See Appendix: AWS Deployment guidelines for more information.

Prerequisites

Terraform

If you don’t have Terraform installed, install Terraform.

AWS CLI

If you do not have the AWS CLI installed, install. For details, see the AWS documentation.

kubectl

If you do not have kubectl, install. See the Amazon EKS: install kubectl documentation for details.

Helm 3.2.0+

If you do not have Helm 3.2.0+, install. For details, see the Helm documentation.

Set up AWS Kubernetes environment and install Materialize

WARNING!

Fork the repo and pin to a specific version; or
Use the code as a reference when developing your own deployment.

For simplicity, this tutorial stores various secrets in a file as well as prints them to the terminal. In practice, refer to your organization’s official security and Terraform/infrastructure practices.

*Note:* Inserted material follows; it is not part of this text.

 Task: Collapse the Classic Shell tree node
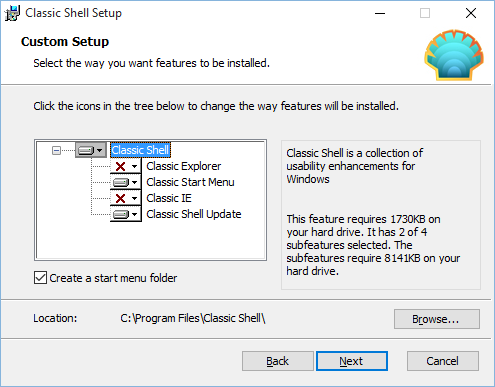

Materialize on AWS Terraform module deploys a sample infrastructure on AWS (region us-east-1) with the following components:

Component	Version
Kubernetes (EKS) cluster	All
Dedicated VPC	All
S3 for blob storage	All
RDS PostgreSQL cluster and database	All
Materialize Operator	All
Materialize instances (Deployed during subsequent runs after the Operator is running)	All
AWS Load Balancer Controller and Network Load Balancers for each Materialize instance	v0.3.0+
OpenEBS and NVMe instance storage to enable spill-to-disk	v0.3.1+
`cert-manager` and a self-signed `ClusterIssuer`. `ClusterIssuer` is deployed on subsequent runs after the `cert-manager` is running.	v0.4.0+

💡 Tip:

The tutorial uses the main.tf found in the examples/simple/ directory, which requires minimal user input. For details on the examples/simple/ infrastructure configuration (such as the node instance type, etc.), see the examples/simple/main.tf.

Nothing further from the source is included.